Technology & Science

About Recommender Systems

Current landscape and new challenges

by Jack Wilde

Recommender systems have become an essential tool for finding the needle in the haystack of the World Wide Web - the information or item one is searching for. Finding the desired item is a daunting task considering the amount of information that is present in the WWW and its databases, and almost every e-commerce application will provide the user with the help of a recommender system to suggest products or information that the user might want or need. Recommender systems are employed to recommend products in online stores, news articles in news subscription sites or financial services like retirement plans. There are different recommendation methods, each one with its advantages and disadvantages. In order to provide individualized recommendations to each user of such a system, personalization is of high importance. In order to be able to personalize the use of a system, users are often modeled by the recommender system. Generally, the user model represents the user's taste, and it is generated, learned, or extracted from the information available about the user. Again, there are several methods to create a user model, which are often characteristic for every recommendation technique. User models can be built on explicit and implicit data. While explicit data refers to the data directly provided by the user in the form of, e.g. a questionnaire, implicit data refers to data provided implicitly by e.g. the user behavior. Often user models are created using both types of information.

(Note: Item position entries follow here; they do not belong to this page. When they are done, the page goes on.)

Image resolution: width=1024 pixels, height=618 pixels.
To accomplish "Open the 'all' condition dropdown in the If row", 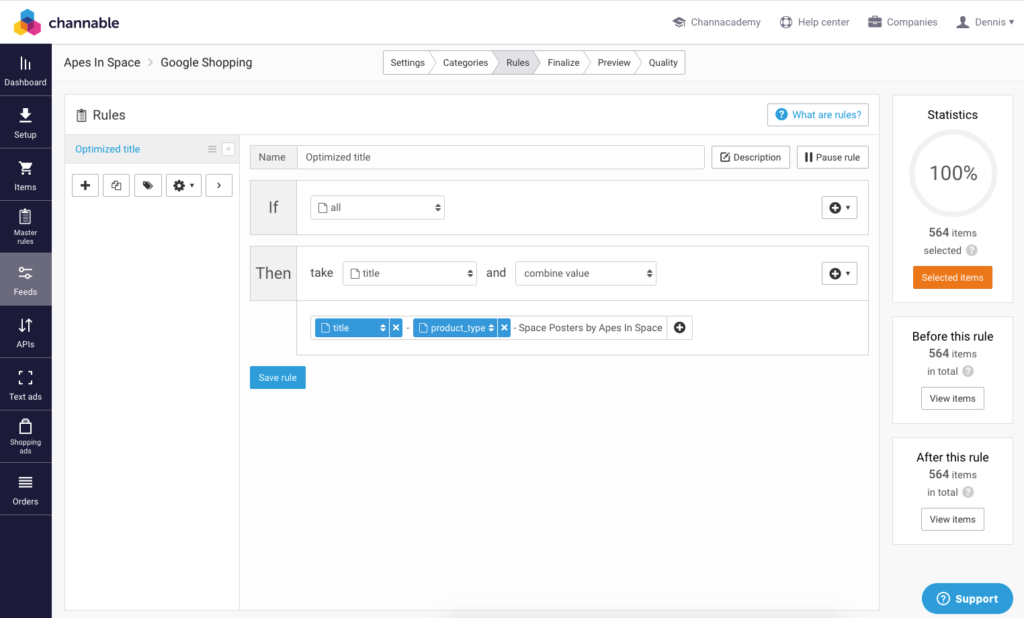I will pos(377,207).

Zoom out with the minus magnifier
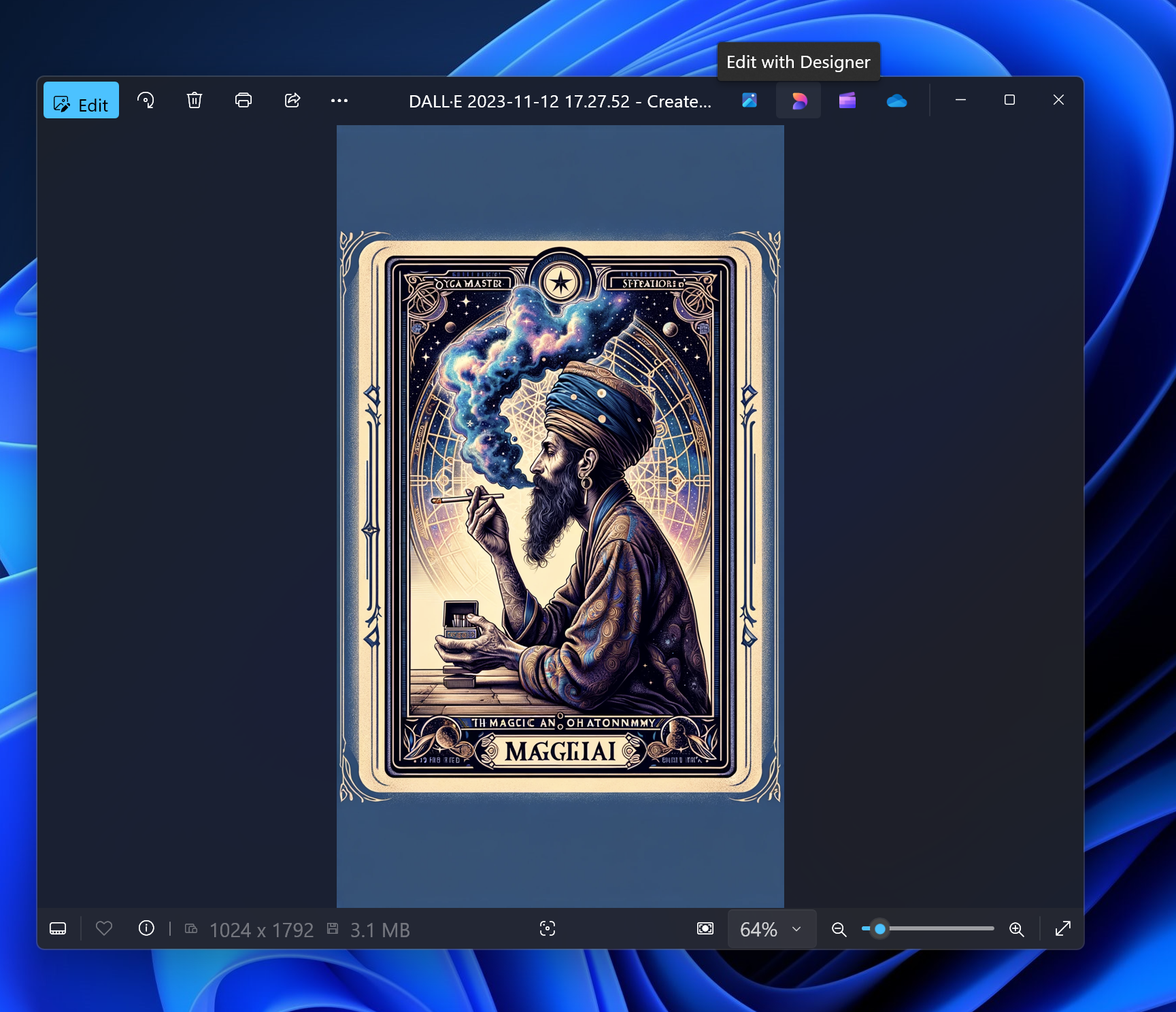pos(839,929)
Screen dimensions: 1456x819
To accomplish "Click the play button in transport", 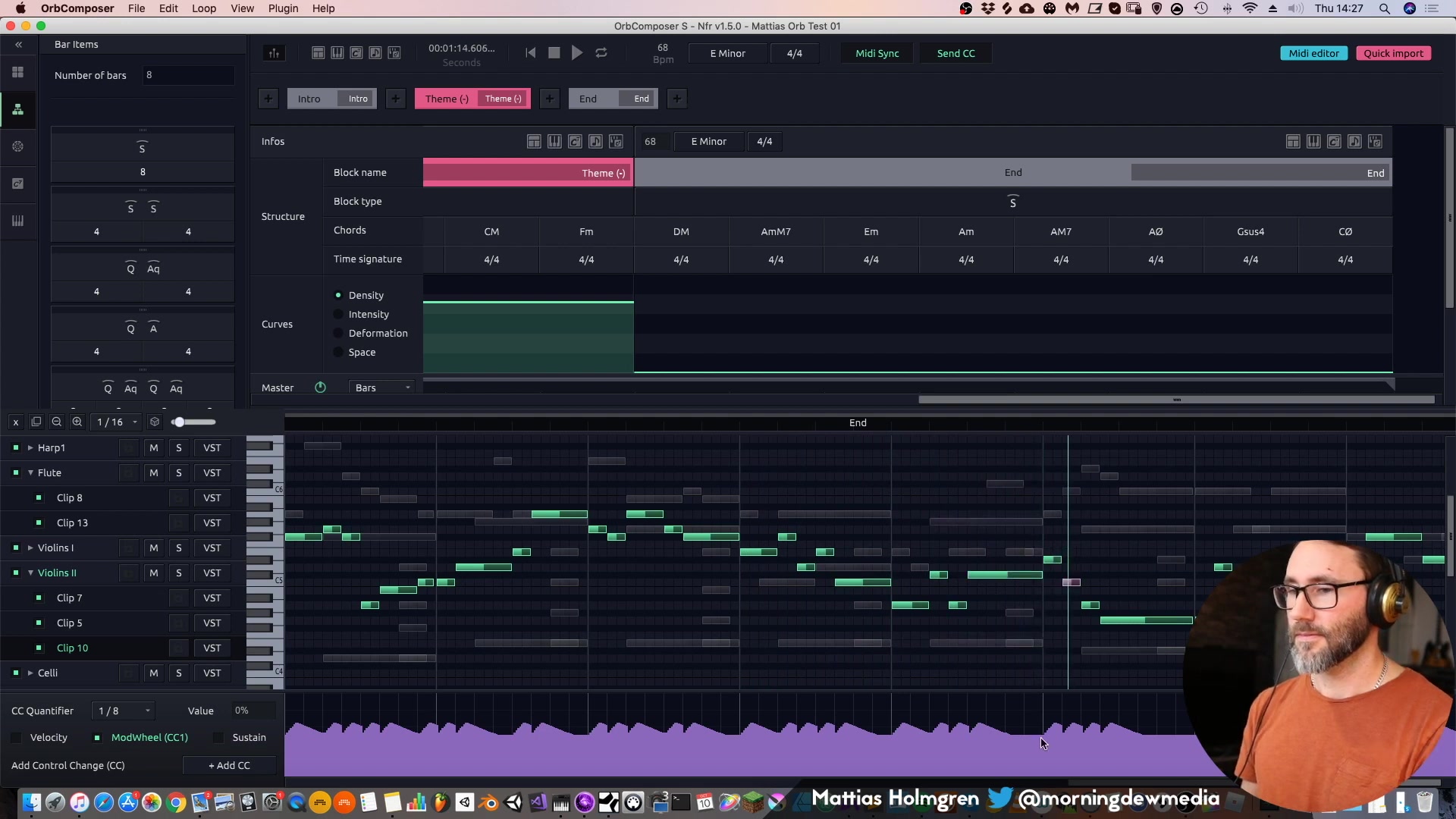I will coord(577,53).
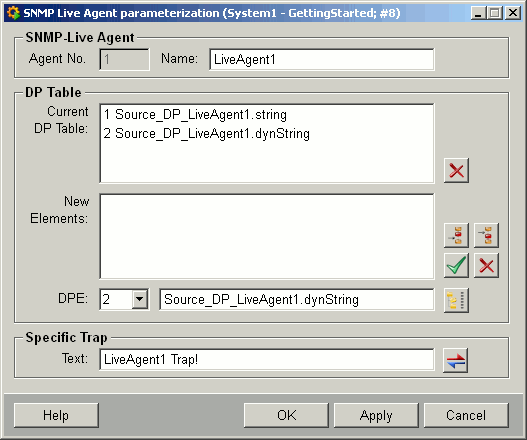Viewport: 527px width, 440px height.
Task: Click the OK button
Action: click(x=286, y=415)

There are three main methods commonly employed in recommender applications: collaborative filtering, content-based filtering, and knowledge-based methods. Collaborative filtering, the most efficient and popular approach, is based on the idea that people who share the same taste will like the things some similar-minded person preferred. For capturing a user's taste, ratings of the available items are employed to represent the user. Ratings are typically numerical values standing for the degree of utility or subjective value of an item. By computing similarities between rating patterns of users, the rating of a user for an unseen item can be predicted, and eventually recommended. In that process, a neighborhood of similar users is detected, and their ratings will determine a prediction value for an item the user has not yet rated. Since ratings are used to calculate recommendations, a collaborative filtering system needs many ratings in order to work properly cold-start problem. Once enough rating data is available, the technique is very efficient and increases in accuracy as more information is available. Further, the probability increases that a user with exquisite and rare taste receives satisfactory recommendations (niche-finding). Also, a new user that did not provide any ratings yet, cannot receive personalized recommendations new user problem. Another disadvantage of the approach is the inability to recommend a new item, since nobody rated that item yet new item problem.

In content-based techniques users are not compared to users, but to items. A user model is learned on basis of the content, i.e. the features or the properties of the items a user liked. New items can be recommended that are similar to the ones previously liked by the user. The user is modeled using a feature vector, representing his interest in form of key features of the items he likes. Since this technique is dependent on information about the items in order to provide recommendations, data has to be extracted and converted into a machine processable way. Because this is done straightforwardly with digital documents or texts, content-based techniques are mainly applied in the domain of document recommendation systems, like webpage, news article or book recommender systems. Applying it to other domains can be very costly since all the information about the items has to be represented somehow. The cold-start problem is also present in content-based recommender systems, as well as the new user problem. The new item problem is avoided since content-based filtering does not depend on how others rated that item in order to recommend it.

Knowledge-based recommendation systems apply techniques from Artificial Intelligence and especially from knowledge representation and reasoning in order to provide recommendations. By using knowledge about users and items a knowledge-based recommender system will reason about what items meet the user's requirements. That knowledge can be encoded in the form of e.g. rules and saved in the knowledge base. Different from the other approaches, the user's individual taste is not in focus but his specific requirements. These needs are inquired in form of a dialog with the system or by the use of a questionnaire. On the basis of the knowledge about the items and these requirements, a reasoning process will find the best matching item. The reasoning process in knowledge-based recommender systems and also the knowledge base can be implemented using different techniques. Logic programming languages are often employed for their elementariness in representing knowledge and defining reasoning mechanisms. An advantage of knowledge-based recommender systems is the easiness of deriving explanations from the reasoning process. Every recommendation can be traced back to the requirements of the user and the knowledge used to infer the recommendation. The need for knowledge engineering and maintenance of the system, when e.g. new items have to be entered, are major drawbacks of these systems and often do not allow employing them in very large domains.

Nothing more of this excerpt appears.